How may hydrogen-based technologies contribute to the transition to net-zero? E.g. hydrogen fuels, etc. Examples of particular sectors that are reliant on developments in this area? E.g. transport, oil and gas.
“The beauty of hydrogen as a means to decarbonise the UK economy is in its adaptability across a broad range of technologies. As hydrogen is a gas it can be applied in many of the same ways as natural gas or other liquid fuels are currently, and can be used in fuel cells or to generate heat or electricity. It can also be stored and transported with relative ease. Though the most effective applications of hydrogen to reduce the carbon footprint of existing activities remains the subject of research and debate, there is a lot of potential for hydrogen to be used in sectors where electrification or other decarbonisation options are not as readily available – for example in heavy industries where extreme heat is required during production (eg. steel and cement). It also has potential to be used for heating and cooking in domestic settings, and can be blended with natural gas for this purpose to aid the gradual transition away from reliance on fossil fuels.

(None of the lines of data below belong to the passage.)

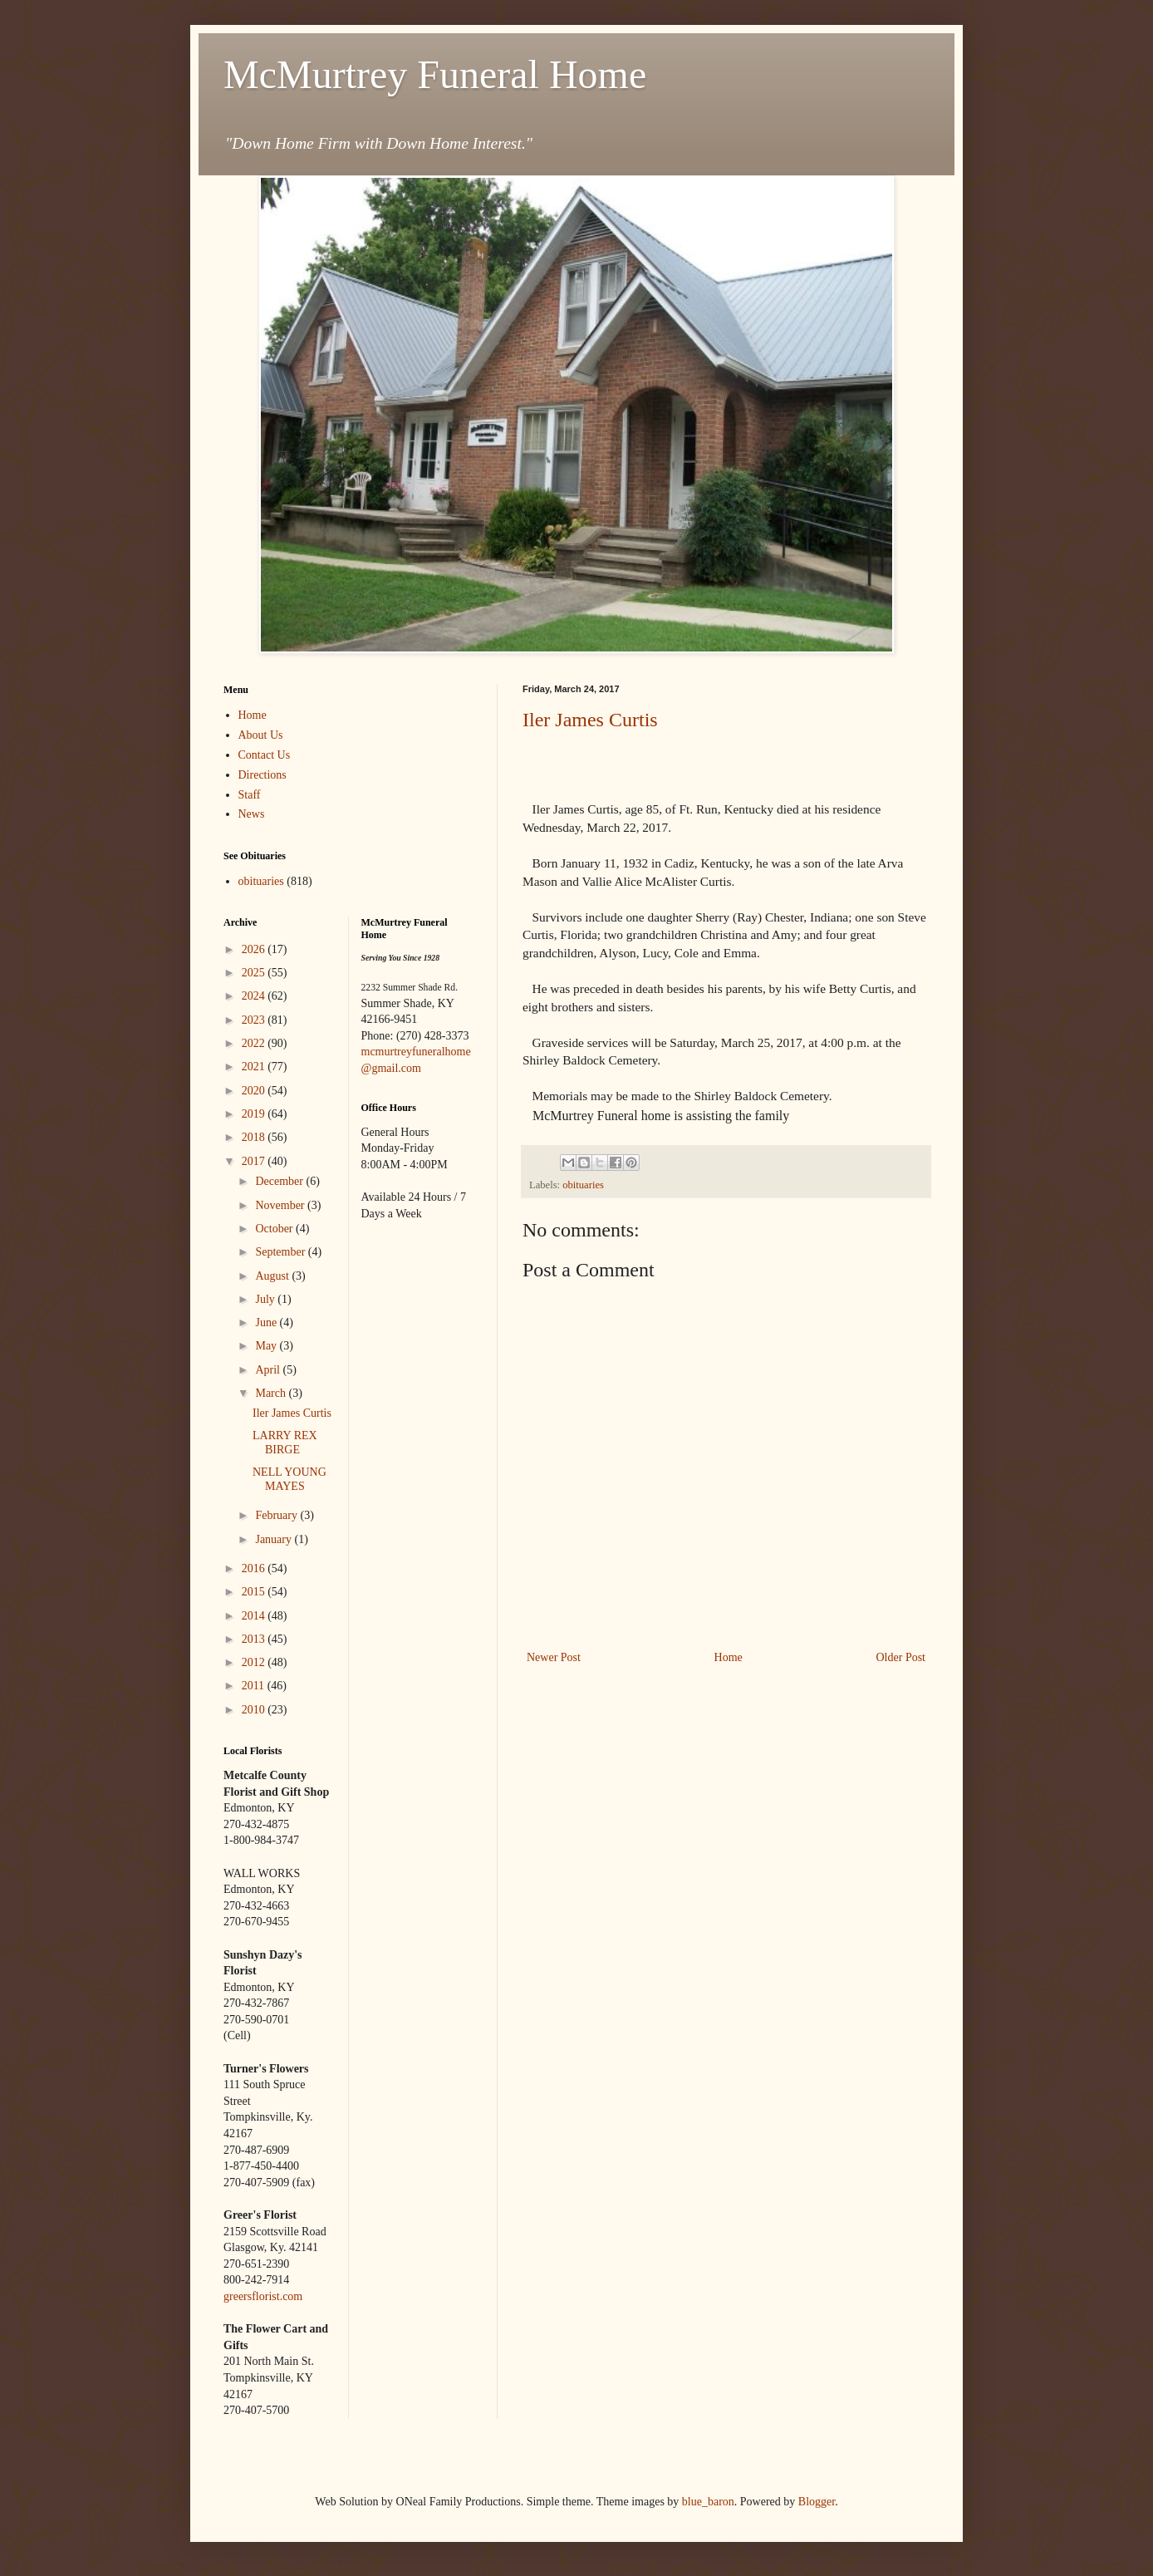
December (280, 1181)
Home (728, 1657)
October (275, 1228)
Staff (249, 795)
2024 (255, 996)
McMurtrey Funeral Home (434, 74)
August (273, 1276)
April (268, 1370)
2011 (254, 1685)
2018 (255, 1137)
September (281, 1252)
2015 (255, 1591)
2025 (255, 972)
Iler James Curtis (590, 719)
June (267, 1322)
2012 (255, 1662)
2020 (255, 1090)
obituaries (583, 1185)
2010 (255, 1709)
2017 (255, 1161)
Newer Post (554, 1657)
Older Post (901, 1657)
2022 (255, 1043)
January (274, 1539)
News (251, 814)
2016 (255, 1568)
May (267, 1346)
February (277, 1515)
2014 (255, 1616)
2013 (255, 1639)
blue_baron (708, 2501)
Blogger (816, 2501)
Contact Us (264, 755)
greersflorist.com (262, 2296)
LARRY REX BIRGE (285, 1442)
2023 (255, 1020)
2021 (255, 1066)
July (266, 1299)
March (271, 1393)
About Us (260, 735)
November (281, 1205)
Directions (262, 775)
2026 (255, 949)
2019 (255, 1114)
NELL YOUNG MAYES (289, 1479)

“It is important to note however that not all hydrogen is created equal in terms of its contribution to net zero targets. “Green” hydrogen, which uses renewable energy to fuel the electrolysis process is carbon-neutral, but other forms of hydrogen production which use gas or even fossil fuels have an associated carbon cost, and so the carbon created has to be captured and stored or used elsewhere to ensure the process isn’t adding to the problem . The role that hydrogen has to play in meeting net zero targets will in no small part depend on how that hydrogen is created.”
What are the current downsides of hydrogen? E.g. expense, complexity, etc.
“Most of the downsides of hydrogen are a result of the market being in its relative infancy, and the fact that the full potential (and possible limits) of the technology and its application to different areas of the UK economy are not 100% understood. Though the government has made it clear that it wants to support the development and marketability of hydrogen production, the form and extent of regulation of the hydrogen industry is not currently known which might act as a deterrent to market entry. The cost of low or zero carbon hydrogen production also remains significantly higher than using fossil fuels (which is why carbon capture and use or storage may have a role to play). Plans to promote the role of hydrogen are undoubtedly premised on the assumption that these costs will come down as a result of innovation and reaching economies of scale. This technological uncertainty is another downside of the hydrogen market as the actual production capacity of relatively new technologies that aren’t yet tested at scale may not be fully understood. Finally, there is the question of investment models. Infrastructure investors and lenders need contracted income to support their investment cases. It’s not clear at the moment that there is a scalable offtake or long term revenue model. Hopefully the government consultations will identify the right support mechanisms to allow this market to find a solution.”